In the Senate, where voters must be 25 years or older, the voting is uniquely strange. With some 42,272,000 eligible to vote, the turnout was of 31,751,000. The Italian Interior Ministry provided definitive results Tuesday evening for seats in the Chamber and in the Senate, quite different from the earlier projected Senate count. In the Chamber the Center-left will have 345 seats, thanks to the added freebies; the Center-right 125; Grillo's M5S 109 and Monti 47. The amended Senate count gives Bersani's Center-left 123 seats; the Center-right of Silvio Berlusconi 117; Grillo 54 and Monti 19.

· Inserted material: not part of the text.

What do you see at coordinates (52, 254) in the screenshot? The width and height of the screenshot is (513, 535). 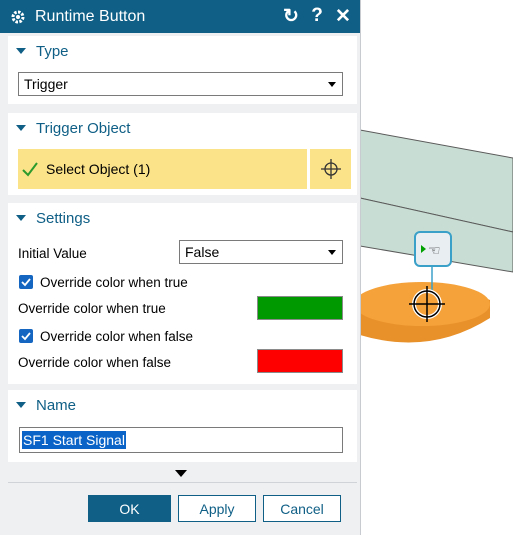 I see `initial-value-label: Initial Value` at bounding box center [52, 254].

In the Chamber, outgoing emergency Premier Mario Monti fared relatively poorly, with his three-party coalition claiming a total of 10.54% of the vote in the lower house, whereas pollsters had predicted they would reach 15%. Monti's own newborn party's portion amounted to only 8.3%, but his party and its partners remain an important swing vote. On the radical left, the list headed by magistrate Antonio Ingroia captured a mere 2.4% of the vote.


Looking ahead, Napolitano's own seven-year term ends in six weeks, and the new Parliament and Senate in joint session will elect his successor, to take office May 16. The first three votes are decided by a two-thirds majority; after that a simple majority is all that is required.